再び私の部屋で私は自分の戸惑いを正直に話す。すると猛はため息ついて
「俺でもあの数を相手にするのは命がけだった。だからかなり興奮もしてた。一番はあの状況でも泣かないお前が居た。心を許しかけた俺に乱暴されればさすがに泣くだろうとは想像がついた。

お前には泣くことが必要だと思ったんだよ。後のは俺の欲だ。他の男にとられるのは我慢できなかつたし、お前は泣いて弱ってた。今度は逆に落ち着かせる必要があった。家の前で泣き出したのはお前が受け入れたくない乱暴な男を受け入れちまったからだ。

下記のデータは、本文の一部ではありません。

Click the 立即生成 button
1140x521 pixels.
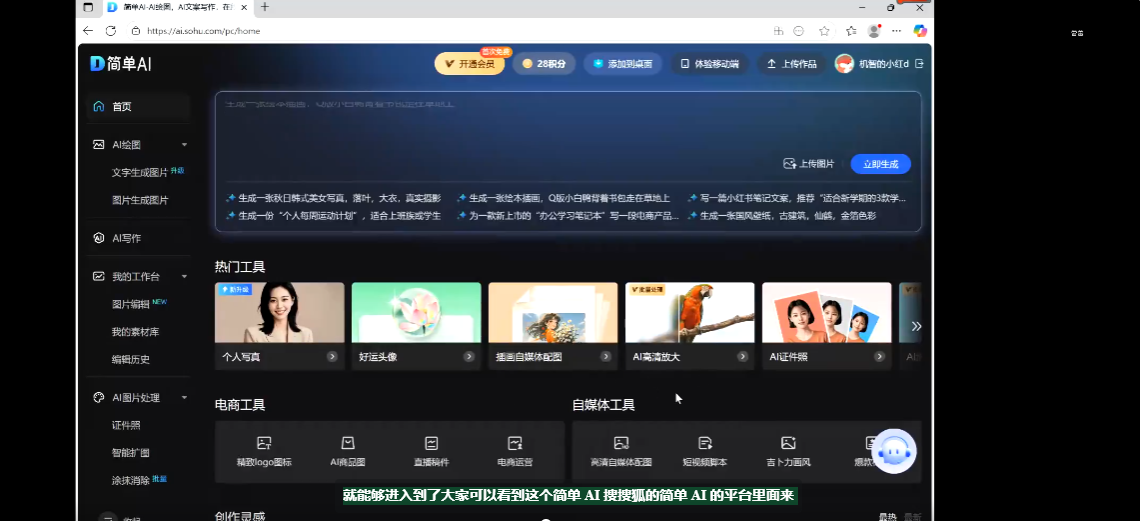coord(880,164)
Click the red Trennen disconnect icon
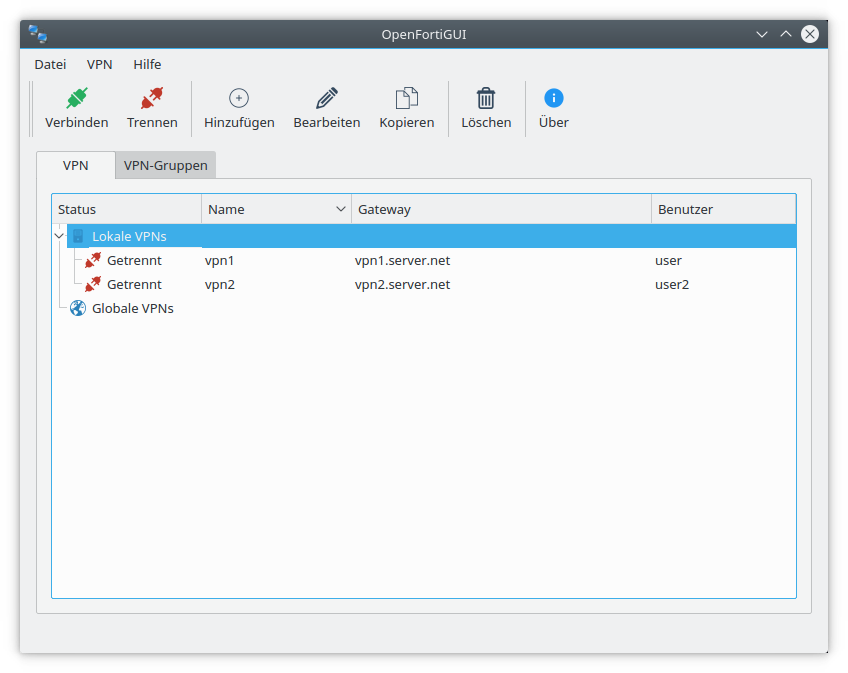The width and height of the screenshot is (848, 673). tap(152, 98)
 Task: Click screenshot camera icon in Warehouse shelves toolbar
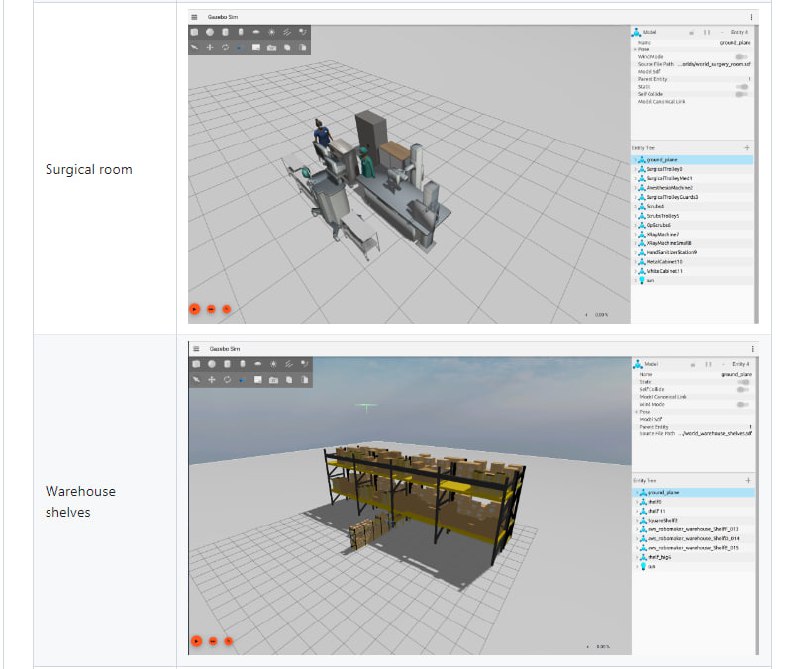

なんで受け入れたか解らずに涙のスイッチが入ったんだよ。風鈴が死んで身を犠牲にしてまで守った身をあっさり蹂躙された後だったからな。口付け一つで涙を止められる自信はあった。お前は気付いてないみたいだが完全に惚れられてるのわかってたしな。

お前俺を舐めたろう。始めてのことでわからないかもしれないがあれは求愛の証だ。なまじ治癒能力があるせいでわかってなかったみたいだけど、おれは気付いてた。
だから無理やりでも最悪はおきないと思ってたよ」

「私はいつから…」
「誕生日の日だよ自分から求めたろーが、おれはその日を待ってたから忘れない」
私は生き物の急所である首筋の脈動を舐めあげる。甘んじて受れていた猛が逆に私を舐め上げてくる。ゾクゾクッとしたものが背筋を走る

そのまま深い口付けを交わす。猛の手か服に手がかかっても何も言わずに口付けに夢中になっていた。